### Task to carry out
Reproduce every line of the entries below without alteration, omitting the pictures.

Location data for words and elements
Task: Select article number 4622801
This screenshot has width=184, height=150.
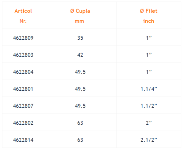Action: tap(23, 89)
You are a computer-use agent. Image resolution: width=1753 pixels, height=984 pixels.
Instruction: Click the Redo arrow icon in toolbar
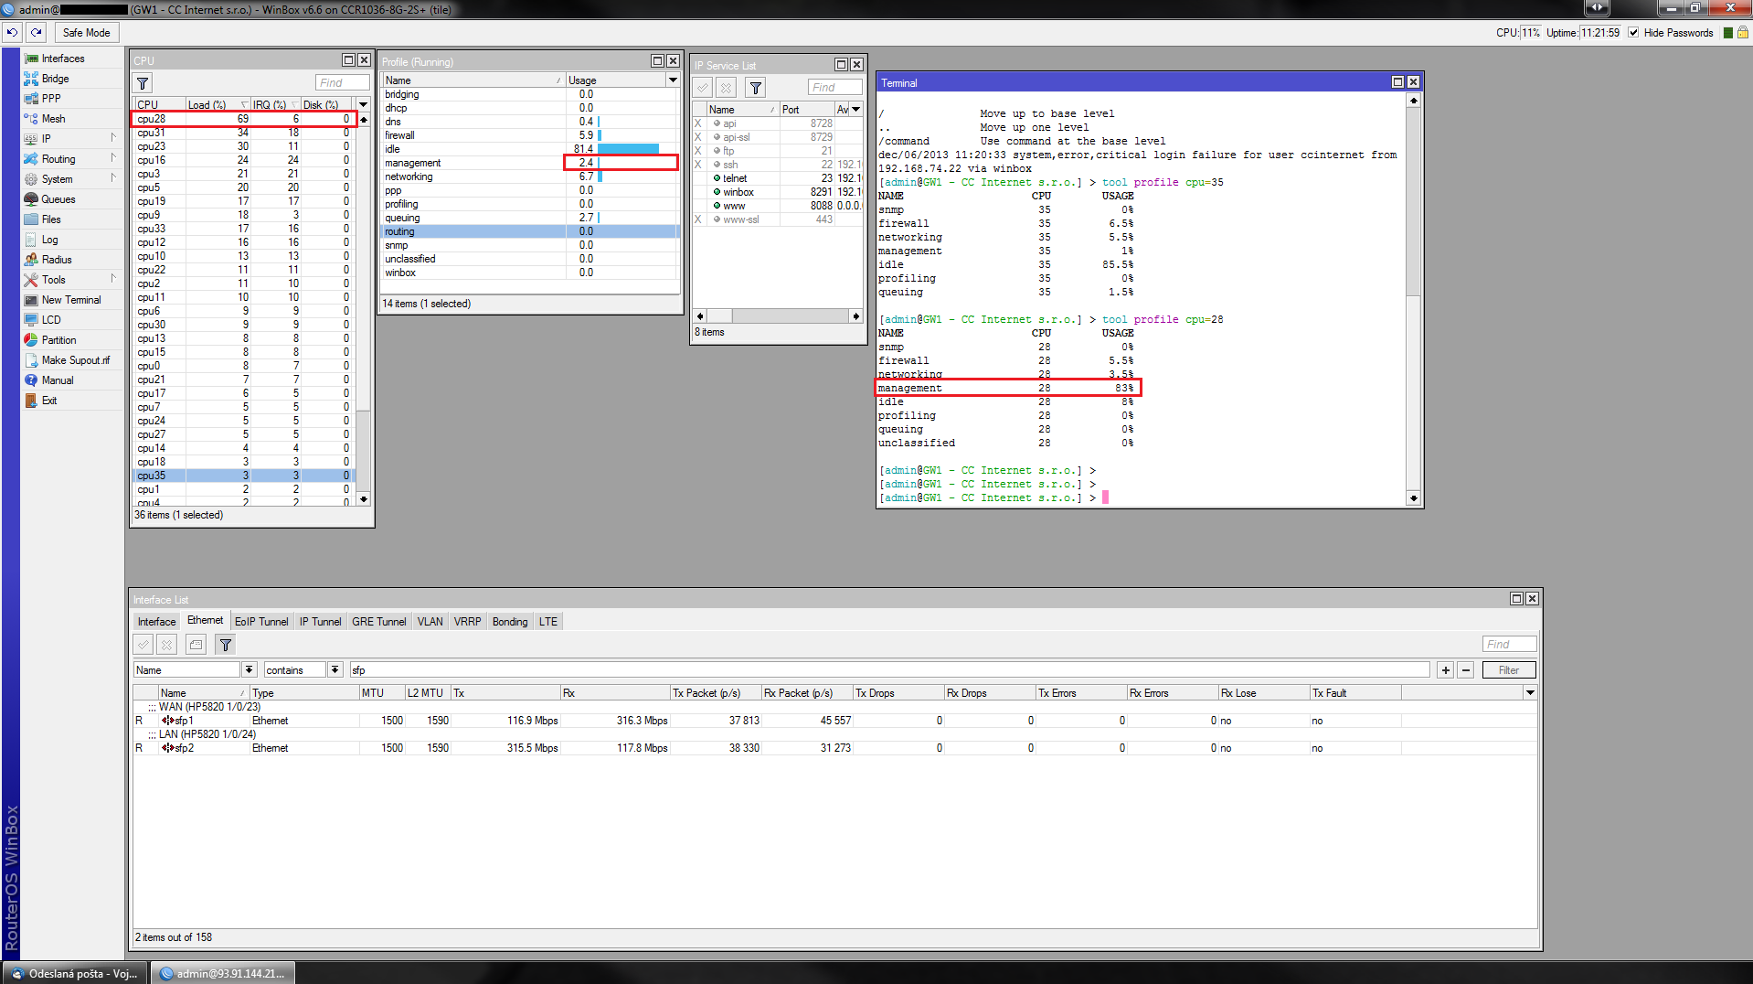tap(37, 32)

### Reply to the task
Task: Select article number 4622801
This screenshot has width=184, height=150.
Action: tap(23, 89)
You are a computer-use agent. Image resolution: width=1753 pixels, height=984 pixels.
Instruction: Click the Redo arrow icon in toolbar
tap(37, 32)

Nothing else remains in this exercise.